In (Quebec) civil law, a force majeure breaks the chain of causation.

(a.1470) says that a force majeure must be unforeseeable and irresistible.

However, both systems of course consider the non-faulty event at the stage of assessing damages.

Jobling v. Associated Dairies Ltd., [1981] 2 All ER 752 (H.L.). (CB2p180)




While working for Associated Dairies (and as a result of their negligence), Jobling slipped a disc. After this, he was only capable of light work. Three years later, Jobling was diagnosed with cervical myelopathy, unrelated to the accident, which made him incapable of working at all.


Did Associated Dairies have to keep paying damages for Jobling’s partial incapacity, now that he was suffering from a total incapacity?

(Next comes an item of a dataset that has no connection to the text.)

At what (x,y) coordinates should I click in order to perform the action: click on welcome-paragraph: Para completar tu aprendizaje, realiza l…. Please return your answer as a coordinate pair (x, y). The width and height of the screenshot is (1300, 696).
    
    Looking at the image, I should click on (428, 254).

Lord Keith of Kinkel distinguished this case from other cases involving two tortious acts. In a case like this one, he said, courts should consider the “vicissitudes” principle, i.e., they should take other accidents and vicissitudes of life into account when assessing damages. However, he said that the vicissitudes principle should only be used in cases where supervening events either reduce the disabilities flowing from the accident or shorten the period during which they will be suffered. “In the case of supervening illness, it is appropriate to keep in view that this is one of the ordinary vicissitudes of life, and when one is comparing the situation resulting from the accident with the situation, had there been no accident, to recognize that the illness would have overtaken the plaintiff in any event, so that it cannot be disregarded in arriving at proper compensation, and no more than proper compensation.”


Jobling is the leading case on the calculation of damages resulting from a faulty cause and a non-faulty cause.